■ **PROBLEM**:
Only one stretch of the data below should be repeated: the lines from the line containing "Screen dimensions: 1521x1188" through the line containing "Click the video camera icon on the post", inclusive, exactly as they are.

■ **LISTED RECORDS**:

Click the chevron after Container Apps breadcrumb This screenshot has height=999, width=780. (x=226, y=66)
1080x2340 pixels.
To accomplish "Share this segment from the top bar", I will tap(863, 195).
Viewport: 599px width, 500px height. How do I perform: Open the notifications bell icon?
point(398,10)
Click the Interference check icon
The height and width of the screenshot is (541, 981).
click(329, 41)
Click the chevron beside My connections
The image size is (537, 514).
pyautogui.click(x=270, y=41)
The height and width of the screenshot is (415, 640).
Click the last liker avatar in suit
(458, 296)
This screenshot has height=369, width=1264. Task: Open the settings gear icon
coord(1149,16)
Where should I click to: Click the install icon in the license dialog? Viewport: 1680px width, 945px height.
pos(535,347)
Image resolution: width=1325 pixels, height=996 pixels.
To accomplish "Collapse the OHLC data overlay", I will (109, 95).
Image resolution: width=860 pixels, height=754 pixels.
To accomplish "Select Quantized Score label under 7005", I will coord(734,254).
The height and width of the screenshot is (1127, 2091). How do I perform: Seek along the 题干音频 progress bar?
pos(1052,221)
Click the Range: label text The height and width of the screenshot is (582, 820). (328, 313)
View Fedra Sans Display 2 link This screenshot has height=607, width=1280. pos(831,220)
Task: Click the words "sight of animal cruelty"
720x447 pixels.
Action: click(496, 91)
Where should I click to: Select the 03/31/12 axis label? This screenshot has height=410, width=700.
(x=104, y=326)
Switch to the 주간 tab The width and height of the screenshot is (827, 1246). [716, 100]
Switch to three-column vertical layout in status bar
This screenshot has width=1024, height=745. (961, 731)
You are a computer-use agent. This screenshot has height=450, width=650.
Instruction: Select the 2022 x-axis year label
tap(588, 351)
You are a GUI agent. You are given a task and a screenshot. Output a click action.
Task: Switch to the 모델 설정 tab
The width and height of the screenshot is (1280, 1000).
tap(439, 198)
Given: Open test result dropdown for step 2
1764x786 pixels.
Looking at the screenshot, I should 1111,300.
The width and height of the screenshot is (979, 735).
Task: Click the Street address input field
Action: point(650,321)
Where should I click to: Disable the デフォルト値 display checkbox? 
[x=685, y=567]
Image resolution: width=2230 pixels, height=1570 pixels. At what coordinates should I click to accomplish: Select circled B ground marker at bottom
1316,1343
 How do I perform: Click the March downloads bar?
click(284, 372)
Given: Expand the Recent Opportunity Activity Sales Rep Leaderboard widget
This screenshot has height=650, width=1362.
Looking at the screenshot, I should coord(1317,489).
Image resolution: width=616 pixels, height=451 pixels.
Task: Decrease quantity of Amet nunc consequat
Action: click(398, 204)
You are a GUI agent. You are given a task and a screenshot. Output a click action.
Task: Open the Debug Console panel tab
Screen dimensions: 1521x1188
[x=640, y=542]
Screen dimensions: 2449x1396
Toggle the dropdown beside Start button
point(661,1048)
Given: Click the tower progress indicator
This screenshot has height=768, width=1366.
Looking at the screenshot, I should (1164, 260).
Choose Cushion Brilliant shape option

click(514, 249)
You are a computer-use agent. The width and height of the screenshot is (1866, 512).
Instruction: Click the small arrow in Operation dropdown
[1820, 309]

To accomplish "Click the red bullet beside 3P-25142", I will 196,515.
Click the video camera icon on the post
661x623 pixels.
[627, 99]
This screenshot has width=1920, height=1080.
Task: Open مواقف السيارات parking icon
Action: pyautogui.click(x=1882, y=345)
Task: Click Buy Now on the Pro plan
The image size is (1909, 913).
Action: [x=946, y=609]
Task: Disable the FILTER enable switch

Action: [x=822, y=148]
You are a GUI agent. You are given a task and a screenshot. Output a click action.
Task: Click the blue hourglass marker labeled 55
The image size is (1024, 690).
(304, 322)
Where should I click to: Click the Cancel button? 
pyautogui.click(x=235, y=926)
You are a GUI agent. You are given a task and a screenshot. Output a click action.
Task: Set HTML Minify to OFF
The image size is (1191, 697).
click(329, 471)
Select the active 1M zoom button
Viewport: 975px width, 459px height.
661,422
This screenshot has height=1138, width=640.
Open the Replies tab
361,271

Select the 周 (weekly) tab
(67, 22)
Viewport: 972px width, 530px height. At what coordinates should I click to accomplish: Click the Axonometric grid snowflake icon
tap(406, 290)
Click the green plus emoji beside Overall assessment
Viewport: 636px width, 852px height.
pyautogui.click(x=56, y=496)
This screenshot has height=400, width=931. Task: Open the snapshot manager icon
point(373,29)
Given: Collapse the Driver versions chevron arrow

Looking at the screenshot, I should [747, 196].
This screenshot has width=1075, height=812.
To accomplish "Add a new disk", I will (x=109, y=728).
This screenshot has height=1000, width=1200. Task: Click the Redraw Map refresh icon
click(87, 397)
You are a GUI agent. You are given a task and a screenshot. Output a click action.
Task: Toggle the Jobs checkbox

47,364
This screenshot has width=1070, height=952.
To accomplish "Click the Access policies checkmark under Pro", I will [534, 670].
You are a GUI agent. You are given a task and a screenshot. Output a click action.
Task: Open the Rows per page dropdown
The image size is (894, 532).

■ **TASK OUTPUT**:
Screen dimensions: 1521x1188
[x=640, y=542]
Screen dimensions: 2449x1396
Toggle the dropdown beside Start button
point(661,1048)
Given: Click the tower progress indicator
This screenshot has height=768, width=1366.
Looking at the screenshot, I should (1164, 260).
Choose Cushion Brilliant shape option

click(514, 249)
You are a computer-use agent. The width and height of the screenshot is (1866, 512).
Instruction: Click the small arrow in Operation dropdown
[1820, 309]

To accomplish "Click the red bullet beside 3P-25142", I will 196,515.
Click the video camera icon on the post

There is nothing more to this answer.